Problem to solve: Restate the records so that not a single word differs.

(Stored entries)
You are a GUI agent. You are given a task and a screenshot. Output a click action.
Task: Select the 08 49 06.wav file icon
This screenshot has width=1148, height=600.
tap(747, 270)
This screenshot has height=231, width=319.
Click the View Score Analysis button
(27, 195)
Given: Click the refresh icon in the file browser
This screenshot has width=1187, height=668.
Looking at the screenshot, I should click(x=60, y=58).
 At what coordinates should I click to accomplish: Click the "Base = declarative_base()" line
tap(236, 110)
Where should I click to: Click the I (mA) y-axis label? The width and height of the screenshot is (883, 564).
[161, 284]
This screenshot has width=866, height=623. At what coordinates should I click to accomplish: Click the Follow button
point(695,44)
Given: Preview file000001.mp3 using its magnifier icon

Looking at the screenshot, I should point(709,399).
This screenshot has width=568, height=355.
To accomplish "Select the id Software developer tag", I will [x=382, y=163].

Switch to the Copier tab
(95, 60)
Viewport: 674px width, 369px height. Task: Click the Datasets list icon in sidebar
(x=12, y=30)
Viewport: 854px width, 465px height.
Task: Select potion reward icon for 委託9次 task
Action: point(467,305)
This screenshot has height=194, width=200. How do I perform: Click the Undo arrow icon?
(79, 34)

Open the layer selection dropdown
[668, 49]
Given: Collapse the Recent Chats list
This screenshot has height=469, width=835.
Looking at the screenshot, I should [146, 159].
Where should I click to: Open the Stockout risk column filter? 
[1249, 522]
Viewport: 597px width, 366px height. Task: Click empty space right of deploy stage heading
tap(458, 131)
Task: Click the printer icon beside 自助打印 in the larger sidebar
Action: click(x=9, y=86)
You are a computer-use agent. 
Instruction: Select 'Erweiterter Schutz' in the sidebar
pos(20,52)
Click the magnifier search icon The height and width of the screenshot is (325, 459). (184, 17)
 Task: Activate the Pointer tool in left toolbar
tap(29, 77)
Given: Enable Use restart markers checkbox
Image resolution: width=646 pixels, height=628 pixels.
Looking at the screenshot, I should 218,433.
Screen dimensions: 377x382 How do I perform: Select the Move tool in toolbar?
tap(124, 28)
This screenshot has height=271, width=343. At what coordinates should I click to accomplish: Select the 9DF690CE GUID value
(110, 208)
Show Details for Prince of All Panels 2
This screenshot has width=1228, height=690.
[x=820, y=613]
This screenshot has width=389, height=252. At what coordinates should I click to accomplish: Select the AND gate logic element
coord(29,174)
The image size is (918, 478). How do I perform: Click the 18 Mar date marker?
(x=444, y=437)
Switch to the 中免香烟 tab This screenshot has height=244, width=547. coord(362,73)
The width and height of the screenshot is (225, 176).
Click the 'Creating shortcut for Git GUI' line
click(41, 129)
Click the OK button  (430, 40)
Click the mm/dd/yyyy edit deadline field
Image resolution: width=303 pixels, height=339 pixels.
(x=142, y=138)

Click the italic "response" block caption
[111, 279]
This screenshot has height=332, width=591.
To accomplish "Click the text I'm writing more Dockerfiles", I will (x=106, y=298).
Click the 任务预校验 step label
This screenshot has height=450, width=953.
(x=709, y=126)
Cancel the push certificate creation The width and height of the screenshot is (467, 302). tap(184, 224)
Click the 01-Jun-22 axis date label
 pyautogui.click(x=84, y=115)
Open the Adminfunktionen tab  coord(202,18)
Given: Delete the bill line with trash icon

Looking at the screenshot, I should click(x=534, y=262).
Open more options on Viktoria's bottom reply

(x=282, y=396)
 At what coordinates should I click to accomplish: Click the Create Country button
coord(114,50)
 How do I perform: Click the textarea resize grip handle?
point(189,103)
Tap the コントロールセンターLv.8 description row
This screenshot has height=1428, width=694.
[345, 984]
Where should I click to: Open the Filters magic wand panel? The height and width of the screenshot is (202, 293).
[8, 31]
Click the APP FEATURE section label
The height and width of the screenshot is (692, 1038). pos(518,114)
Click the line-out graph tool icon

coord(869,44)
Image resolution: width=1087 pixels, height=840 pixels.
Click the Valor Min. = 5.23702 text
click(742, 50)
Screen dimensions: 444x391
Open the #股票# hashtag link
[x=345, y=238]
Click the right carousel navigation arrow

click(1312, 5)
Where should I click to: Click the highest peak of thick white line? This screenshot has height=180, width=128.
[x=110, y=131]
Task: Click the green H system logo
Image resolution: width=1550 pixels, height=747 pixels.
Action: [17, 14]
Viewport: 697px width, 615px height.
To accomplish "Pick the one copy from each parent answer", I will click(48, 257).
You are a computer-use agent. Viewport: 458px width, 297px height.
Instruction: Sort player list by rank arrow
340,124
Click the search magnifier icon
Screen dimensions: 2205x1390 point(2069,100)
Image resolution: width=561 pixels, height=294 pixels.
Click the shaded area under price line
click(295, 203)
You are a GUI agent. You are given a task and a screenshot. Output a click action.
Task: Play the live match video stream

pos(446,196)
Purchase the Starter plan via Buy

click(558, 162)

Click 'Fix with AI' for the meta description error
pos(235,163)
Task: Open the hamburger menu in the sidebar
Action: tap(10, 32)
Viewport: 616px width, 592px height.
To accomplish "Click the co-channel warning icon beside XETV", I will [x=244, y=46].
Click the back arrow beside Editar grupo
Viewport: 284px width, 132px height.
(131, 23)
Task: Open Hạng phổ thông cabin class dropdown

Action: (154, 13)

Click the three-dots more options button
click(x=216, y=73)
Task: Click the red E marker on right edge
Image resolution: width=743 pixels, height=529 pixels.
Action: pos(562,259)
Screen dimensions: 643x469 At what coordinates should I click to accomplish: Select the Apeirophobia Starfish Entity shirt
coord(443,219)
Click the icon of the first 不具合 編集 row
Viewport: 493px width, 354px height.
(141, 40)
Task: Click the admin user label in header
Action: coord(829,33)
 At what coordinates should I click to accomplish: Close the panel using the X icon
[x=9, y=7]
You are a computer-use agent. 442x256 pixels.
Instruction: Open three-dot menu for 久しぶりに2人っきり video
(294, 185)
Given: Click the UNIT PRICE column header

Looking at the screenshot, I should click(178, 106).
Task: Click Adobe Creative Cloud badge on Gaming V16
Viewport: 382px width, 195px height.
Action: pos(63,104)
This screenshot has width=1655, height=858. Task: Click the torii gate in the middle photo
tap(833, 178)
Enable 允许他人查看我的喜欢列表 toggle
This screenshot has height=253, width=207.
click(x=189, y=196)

Response:
You are a GUI agent. You are given a task and a screenshot. Output a click action.
Task: Select the 08 49 06.wav file icon
This screenshot has width=1148, height=600.
tap(747, 270)
This screenshot has height=231, width=319.
Click the View Score Analysis button
(27, 195)
Given: Click the refresh icon in the file browser
This screenshot has width=1187, height=668.
Looking at the screenshot, I should click(x=60, y=58).
 At what coordinates should I click to accomplish: Click the "Base = declarative_base()" line
tap(236, 110)
Where should I click to: Click the I (mA) y-axis label? The width and height of the screenshot is (883, 564).
[161, 284]
This screenshot has width=866, height=623. At what coordinates should I click to accomplish: Click the Follow button
point(695,44)
Given: Preview file000001.mp3 using its magnifier icon

Looking at the screenshot, I should point(709,399).
This screenshot has width=568, height=355.
To accomplish "Select the id Software developer tag", I will [x=382, y=163].

Switch to the Copier tab
(95, 60)
Viewport: 674px width, 369px height. Task: Click the Datasets list icon in sidebar
(x=12, y=30)
Viewport: 854px width, 465px height.
Task: Select potion reward icon for 委託9次 task
Action: point(467,305)
This screenshot has height=194, width=200. How do I perform: Click the Undo arrow icon?
(79, 34)

Open the layer selection dropdown
[668, 49]
Given: Collapse the Recent Chats list
This screenshot has height=469, width=835.
Looking at the screenshot, I should [146, 159].
Where should I click to: Open the Stockout risk column filter? 
[1249, 522]
Viewport: 597px width, 366px height. Task: Click empty space right of deploy stage heading
tap(458, 131)
Task: Click the printer icon beside 自助打印 in the larger sidebar
Action: click(x=9, y=86)
You are a computer-use agent. 
Instruction: Select 'Erweiterter Schutz' in the sidebar
pos(20,52)
Click the magnifier search icon The height and width of the screenshot is (325, 459). (184, 17)
 Task: Activate the Pointer tool in left toolbar
tap(29, 77)
Given: Enable Use restart markers checkbox
Image resolution: width=646 pixels, height=628 pixels.
Looking at the screenshot, I should 218,433.
Screen dimensions: 377x382 How do I perform: Select the Move tool in toolbar?
tap(124, 28)
This screenshot has height=271, width=343. At what coordinates should I click to accomplish: Select the 9DF690CE GUID value
(110, 208)
Show Details for Prince of All Panels 2
This screenshot has width=1228, height=690.
[x=820, y=613]
This screenshot has width=389, height=252. At what coordinates should I click to accomplish: Select the AND gate logic element
coord(29,174)
The image size is (918, 478). How do I perform: Click the 18 Mar date marker?
(x=444, y=437)
Switch to the 中免香烟 tab This screenshot has height=244, width=547. coord(362,73)
The width and height of the screenshot is (225, 176).
Click the 'Creating shortcut for Git GUI' line
click(41, 129)
Click the OK button  (430, 40)
Click the mm/dd/yyyy edit deadline field
Image resolution: width=303 pixels, height=339 pixels.
(x=142, y=138)

Click the italic "response" block caption
[111, 279]
This screenshot has height=332, width=591.
To accomplish "Click the text I'm writing more Dockerfiles", I will (x=106, y=298).
Click the 任务预校验 step label
This screenshot has height=450, width=953.
(x=709, y=126)
Cancel the push certificate creation The width and height of the screenshot is (467, 302). tap(184, 224)
Click the 01-Jun-22 axis date label
 pyautogui.click(x=84, y=115)
Open the Adminfunktionen tab  coord(202,18)
Given: Delete the bill line with trash icon

Looking at the screenshot, I should click(x=534, y=262).
Open more options on Viktoria's bottom reply

(x=282, y=396)
 At what coordinates should I click to accomplish: Click the Create Country button
coord(114,50)
 How do I perform: Click the textarea resize grip handle?
point(189,103)
Tap the コントロールセンターLv.8 description row
This screenshot has height=1428, width=694.
[345, 984]
Where should I click to: Open the Filters magic wand panel? The height and width of the screenshot is (202, 293).
[8, 31]
Click the APP FEATURE section label
The height and width of the screenshot is (692, 1038). pos(518,114)
Click the line-out graph tool icon

coord(869,44)
Image resolution: width=1087 pixels, height=840 pixels.
Click the Valor Min. = 5.23702 text
click(742, 50)
Screen dimensions: 444x391
Open the #股票# hashtag link
[x=345, y=238]
Click the right carousel navigation arrow

click(1312, 5)
Where should I click to: Click the highest peak of thick white line? This screenshot has height=180, width=128.
[x=110, y=131]
Task: Click the green H system logo
Image resolution: width=1550 pixels, height=747 pixels.
Action: [17, 14]
Viewport: 697px width, 615px height.
To accomplish "Pick the one copy from each parent answer", I will click(48, 257).
You are a computer-use agent. Viewport: 458px width, 297px height.
Instruction: Sort player list by rank arrow
340,124
Click the search magnifier icon
Screen dimensions: 2205x1390 point(2069,100)
Image resolution: width=561 pixels, height=294 pixels.
Click the shaded area under price line
click(295, 203)
You are a GUI agent. You are given a task and a screenshot. Output a click action.
Task: Play the live match video stream

pos(446,196)
Purchase the Starter plan via Buy

click(558, 162)

Click 'Fix with AI' for the meta description error
pos(235,163)
Task: Open the hamburger menu in the sidebar
Action: tap(10, 32)
Viewport: 616px width, 592px height.
To accomplish "Click the co-channel warning icon beside XETV", I will [x=244, y=46].
Click the back arrow beside Editar grupo
Viewport: 284px width, 132px height.
(131, 23)
Task: Open Hạng phổ thông cabin class dropdown

Action: (154, 13)

Click the three-dots more options button
click(x=216, y=73)
Task: Click the red E marker on right edge
Image resolution: width=743 pixels, height=529 pixels.
Action: pos(562,259)
Screen dimensions: 643x469 At what coordinates should I click to accomplish: Select the Apeirophobia Starfish Entity shirt
coord(443,219)
Click the icon of the first 不具合 編集 row
Viewport: 493px width, 354px height.
(141, 40)
Task: Click the admin user label in header
Action: coord(829,33)
 At what coordinates should I click to accomplish: Close the panel using the X icon
[x=9, y=7]
You are a computer-use agent. 442x256 pixels.
Instruction: Open three-dot menu for 久しぶりに2人っきり video
(294, 185)
Given: Click the UNIT PRICE column header

Looking at the screenshot, I should click(178, 106).
Task: Click Adobe Creative Cloud badge on Gaming V16
Viewport: 382px width, 195px height.
Action: pos(63,104)
This screenshot has width=1655, height=858. Task: Click the torii gate in the middle photo
tap(833, 178)
Enable 允许他人查看我的喜欢列表 toggle
This screenshot has height=253, width=207.
click(x=189, y=196)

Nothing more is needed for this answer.